=== What is required ===
Rewrite each of the rows below as an item in a numbered list, omitting any blank lines.

=== Stored data entries ===

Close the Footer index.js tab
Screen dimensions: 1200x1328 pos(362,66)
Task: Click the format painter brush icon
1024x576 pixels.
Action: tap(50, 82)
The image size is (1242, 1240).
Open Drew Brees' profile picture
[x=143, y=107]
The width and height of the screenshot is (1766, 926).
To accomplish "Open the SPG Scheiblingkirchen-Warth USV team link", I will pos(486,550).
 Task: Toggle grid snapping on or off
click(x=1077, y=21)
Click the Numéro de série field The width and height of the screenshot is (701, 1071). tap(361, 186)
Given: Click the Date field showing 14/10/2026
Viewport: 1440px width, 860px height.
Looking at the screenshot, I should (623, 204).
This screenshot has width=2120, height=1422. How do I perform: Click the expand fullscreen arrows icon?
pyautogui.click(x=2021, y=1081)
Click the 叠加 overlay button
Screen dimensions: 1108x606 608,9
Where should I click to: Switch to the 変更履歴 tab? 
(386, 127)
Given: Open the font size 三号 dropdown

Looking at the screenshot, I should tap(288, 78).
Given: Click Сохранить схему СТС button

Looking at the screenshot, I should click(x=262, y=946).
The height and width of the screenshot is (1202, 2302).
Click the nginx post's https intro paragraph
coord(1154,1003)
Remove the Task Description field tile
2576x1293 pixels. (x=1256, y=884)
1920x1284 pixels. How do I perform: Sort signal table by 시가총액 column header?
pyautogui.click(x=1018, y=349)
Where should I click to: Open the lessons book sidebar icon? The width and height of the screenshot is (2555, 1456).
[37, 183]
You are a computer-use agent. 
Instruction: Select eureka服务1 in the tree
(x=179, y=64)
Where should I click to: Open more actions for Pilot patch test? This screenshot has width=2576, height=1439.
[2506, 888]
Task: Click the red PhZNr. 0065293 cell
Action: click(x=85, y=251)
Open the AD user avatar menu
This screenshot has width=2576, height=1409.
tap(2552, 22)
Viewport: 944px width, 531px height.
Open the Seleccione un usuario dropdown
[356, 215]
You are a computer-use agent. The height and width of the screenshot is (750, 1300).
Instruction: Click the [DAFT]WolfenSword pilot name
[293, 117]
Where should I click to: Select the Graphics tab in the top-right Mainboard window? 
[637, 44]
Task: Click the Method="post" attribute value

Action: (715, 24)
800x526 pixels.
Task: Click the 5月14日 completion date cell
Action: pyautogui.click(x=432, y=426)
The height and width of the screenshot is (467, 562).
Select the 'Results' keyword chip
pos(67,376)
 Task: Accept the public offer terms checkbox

=== Exercise answer ===
1. Close the Footer index.js tab
2. Screen dimensions: 1200x1328 pos(362,66)
3. Task: Click the format painter brush icon
4. 1024x576 pixels.
5. Action: tap(50, 82)
6. The image size is (1242, 1240).
7. Open Drew Brees' profile picture
8. [x=143, y=107]
9. The width and height of the screenshot is (1766, 926).
10. To accomplish "Open the SPG Scheiblingkirchen-Warth USV team link", I will pos(486,550).
11.  Task: Toggle grid snapping on or off
12. click(x=1077, y=21)
13. Click the Numéro de série field The width and height of the screenshot is (701, 1071). tap(361, 186)
14. Given: Click the Date field showing 14/10/2026
15. Viewport: 1440px width, 860px height.
16. Looking at the screenshot, I should (623, 204).
17. This screenshot has width=2120, height=1422. How do I perform: Click the expand fullscreen arrows icon?
18. pyautogui.click(x=2021, y=1081)
19. Click the 叠加 overlay button
20. Screen dimensions: 1108x606 608,9
21. Where should I click to: Switch to the 変更履歴 tab? 
22. (386, 127)
23. Given: Open the font size 三号 dropdown
24. Looking at the screenshot, I should tap(288, 78).
25. Given: Click Сохранить схему СТС button
26. Looking at the screenshot, I should click(x=262, y=946).
27. The height and width of the screenshot is (1202, 2302).
28. Click the nginx post's https intro paragraph
29. coord(1154,1003)
30. Remove the Task Description field tile
31. 2576x1293 pixels. (x=1256, y=884)
32. 1920x1284 pixels. How do I perform: Sort signal table by 시가총액 column header?
33. pyautogui.click(x=1018, y=349)
34. Where should I click to: Open the lessons book sidebar icon? The width and height of the screenshot is (2555, 1456).
35. [37, 183]
36. You are a computer-use agent. 
37. Instruction: Select eureka服务1 in the tree
38. (x=179, y=64)
39. Where should I click to: Open more actions for Pilot patch test? This screenshot has width=2576, height=1439.
40. [2506, 888]
41. Task: Click the red PhZNr. 0065293 cell
42. Action: click(x=85, y=251)
43. Open the AD user avatar menu
44. This screenshot has width=2576, height=1409.
45. tap(2552, 22)
46. Viewport: 944px width, 531px height.
47. Open the Seleccione un usuario dropdown
48. [356, 215]
49. You are a computer-use agent. The height and width of the screenshot is (750, 1300).
50. Instruction: Click the [DAFT]WolfenSword pilot name
51. [293, 117]
52. Where should I click to: Select the Graphics tab in the top-right Mainboard window? 
53. [637, 44]
54. Task: Click the Method="post" attribute value
55. Action: (715, 24)
56. 800x526 pixels.
57. Task: Click the 5月14日 completion date cell
58. Action: pyautogui.click(x=432, y=426)
59. The height and width of the screenshot is (467, 562).
60. Select the 'Results' keyword chip
61. pos(67,376)
62.  Task: Accept the public offer terms checkbox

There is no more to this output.